OBJECTIVE:
Update the listing from its first line through the line containing "Switch the video" by replacing "screenshot" with "capture" throughout, leaving everything else unchanged.

====== EXERCISE MATERIALS ======

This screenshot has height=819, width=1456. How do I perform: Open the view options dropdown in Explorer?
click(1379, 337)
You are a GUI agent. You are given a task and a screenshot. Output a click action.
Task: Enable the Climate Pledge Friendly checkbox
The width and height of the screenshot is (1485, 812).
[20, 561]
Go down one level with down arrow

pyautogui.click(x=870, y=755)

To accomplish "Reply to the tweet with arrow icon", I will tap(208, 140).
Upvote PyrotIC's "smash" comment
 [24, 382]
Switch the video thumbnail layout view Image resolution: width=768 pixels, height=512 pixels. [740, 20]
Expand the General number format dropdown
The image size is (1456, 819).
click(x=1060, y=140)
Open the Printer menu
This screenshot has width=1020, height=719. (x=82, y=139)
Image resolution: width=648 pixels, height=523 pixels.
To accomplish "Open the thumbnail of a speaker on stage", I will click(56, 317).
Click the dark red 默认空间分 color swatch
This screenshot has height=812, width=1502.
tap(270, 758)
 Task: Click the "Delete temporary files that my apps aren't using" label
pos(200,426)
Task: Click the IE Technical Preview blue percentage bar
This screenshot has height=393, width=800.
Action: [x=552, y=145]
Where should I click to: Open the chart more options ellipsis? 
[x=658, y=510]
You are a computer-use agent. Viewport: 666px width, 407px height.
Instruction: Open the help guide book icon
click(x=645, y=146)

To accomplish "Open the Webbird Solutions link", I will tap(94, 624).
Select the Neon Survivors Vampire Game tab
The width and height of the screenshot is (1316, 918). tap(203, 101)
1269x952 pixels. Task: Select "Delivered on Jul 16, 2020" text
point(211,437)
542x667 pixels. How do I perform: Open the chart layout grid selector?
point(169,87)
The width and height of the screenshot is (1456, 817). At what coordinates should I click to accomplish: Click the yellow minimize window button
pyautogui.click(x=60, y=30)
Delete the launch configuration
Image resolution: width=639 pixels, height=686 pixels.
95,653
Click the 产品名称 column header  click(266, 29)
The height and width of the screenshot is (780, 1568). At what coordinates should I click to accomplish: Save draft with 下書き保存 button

======

FULL RESPONSE:
This capture has height=819, width=1456. How do I perform: Open the view options dropdown in Explorer?
click(1379, 337)
You are a GUI agent. You are given a task and a capture. Output a click action.
Task: Enable the Climate Pledge Friendly checkbox
The width and height of the capture is (1485, 812).
[20, 561]
Go down one level with down arrow

pyautogui.click(x=870, y=755)

To accomplish "Reply to the tweet with arrow icon", I will tap(208, 140).
Upvote PyrotIC's "smash" comment
 [24, 382]
Switch the video thumbnail layout view Image resolution: width=768 pixels, height=512 pixels. [740, 20]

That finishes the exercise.